Stan Douglas: Allegories of the Present
September 9 – December 11, 2022
Opening Reception: Thursday, September 8, 5:00 – 7:00PM
Curated by Lisa Baldissera
On the occasion of his representation of Canada at the Venice Biennale, this project celebrates the work of eminent Canadian artist Stan Douglas; Douglas is a photographer, installation artist and filmmaker whose work reveals complexities that often live beyond, behind or just beneath, the metanarratives of historical accounts.
In this selected group of photographs, Allegories of the Present follows Douglas’s eye as he examines the various image-based constructions that assist in history’s storytelling conventions. His interrogations take us through visual accounts of the city of Vancouver and of the province, and of key cultural sites internationally, to broaden our understanding of how film and photography can be used to trouble the fissures of such storytelling, reconstructed historical memory and archives. Through revisiting specific locations or sites, and by focusing on settings with complex or hidden histories, Douglas introduces doubt into the stories of these places, revealing their contested realities and providing slippages through filmic and archival gestures to reveal how meaning is assembled. Alternatively, some of Douglas’s works contain no fictions and are not a restaging, but instead show an accretion or archive which cue us to the traces that reveal shifting economic, social and aesthetic realities. This exhibition project concerns itself primarily with architectural and social spaces to produce what Douglas calls, “allegories of the present.”
Douglas notes how often local conditions are shown to be symptoms of the global: “History does not repeat itself. Things do come back, symptoms do recur but they often recur because what caused it in the first place never actually went away. In my work, I want to go back to look at these possibilities of what if it did not work out the way it did. So, looking forward, looking back, I always want to consider that the thing we have is not necessary; it’s not the only way things could possibly be.”
By borrowing widely from narrative structures such as the Hollywood film or a classic literary work, Douglas performs an archeological investigation, stripping back layers of the image system and the functioning of political and historical narrative to reveal how they produce critical understanding. The resulting works challenge perception and knowledge, leading back to social and political superstructures that produce or arise from them, allowing his audience to begin to question how collective knowledge is assembled. Douglas’ work demonstrates through references to film and photographic construction, how important it is that we notice that things are not always as they seem.
Stan Douglas: Allegories of the Present is presented on the occasion of Douglas’s presentation at the 59th Venice Biennale where he will represent Canada in the Canadian Pavilion. Curated by Reid Shier, Douglas’s Venice project will be presented in Fall 2022 at The Polygon.
Image: Stan Douglas, Ballantyne Pier, 18 June 1935, 2008, digital C-print mounted on Dibond, 45 × 116 × 2 in, ©Stan Douglas. Courtesy of the artist, Victoria Miro and David Zwirner.

▸ DATA UNDER STUDY
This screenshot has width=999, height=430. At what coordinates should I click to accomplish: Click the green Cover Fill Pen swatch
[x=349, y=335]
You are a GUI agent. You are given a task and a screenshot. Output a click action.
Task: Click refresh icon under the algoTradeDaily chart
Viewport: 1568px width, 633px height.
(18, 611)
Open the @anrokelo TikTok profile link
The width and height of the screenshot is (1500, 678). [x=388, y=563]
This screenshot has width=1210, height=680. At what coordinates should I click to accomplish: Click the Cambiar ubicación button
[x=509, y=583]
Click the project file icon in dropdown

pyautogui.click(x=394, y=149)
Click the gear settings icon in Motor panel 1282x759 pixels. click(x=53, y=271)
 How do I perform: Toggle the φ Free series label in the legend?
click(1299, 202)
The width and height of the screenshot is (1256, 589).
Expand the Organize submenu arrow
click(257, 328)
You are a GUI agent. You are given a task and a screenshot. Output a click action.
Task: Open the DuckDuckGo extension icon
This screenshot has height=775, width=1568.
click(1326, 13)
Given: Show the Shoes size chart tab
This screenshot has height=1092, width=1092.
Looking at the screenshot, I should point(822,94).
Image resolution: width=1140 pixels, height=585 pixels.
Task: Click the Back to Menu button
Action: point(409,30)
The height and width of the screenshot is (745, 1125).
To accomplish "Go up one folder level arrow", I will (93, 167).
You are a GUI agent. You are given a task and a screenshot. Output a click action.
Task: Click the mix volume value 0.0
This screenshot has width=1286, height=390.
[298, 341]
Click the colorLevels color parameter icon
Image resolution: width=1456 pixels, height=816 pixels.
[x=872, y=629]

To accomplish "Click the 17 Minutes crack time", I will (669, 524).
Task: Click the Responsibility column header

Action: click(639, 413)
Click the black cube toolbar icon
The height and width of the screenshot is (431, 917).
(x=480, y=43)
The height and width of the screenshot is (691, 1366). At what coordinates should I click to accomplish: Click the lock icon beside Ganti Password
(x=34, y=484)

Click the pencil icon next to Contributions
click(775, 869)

▸ THINGS TO DO
a: Answer these questions from the exhibition text.
(i) Who curated Stan Douglas: Allegories of the Present?
(ii) At which edition of the Venice Biennale will Douglas represent Canada?
(iii) Where will Douglas's Venice project be presented in Fall 2022?
b: Repeat the stretch of the exhibition text from "Stan Douglas: Allegories of the Present is" through "at The Polygon." word for word.
The material is not required for this work.

▸ RESPONSES TO THE EXERCISE
a:
(i) Lisa Baldissera
(ii) The 59th Venice Biennale
(iii) At The Polygon

b:
Stan Douglas: Allegories of the Present is presented on the occasion of Douglas’s presentation at the 59th Venice Biennale where he will represent Canada in the Canadian Pavilion. Curated by Reid Shier, Douglas’s Venice project will be presented in Fall 2022 at The Polygon.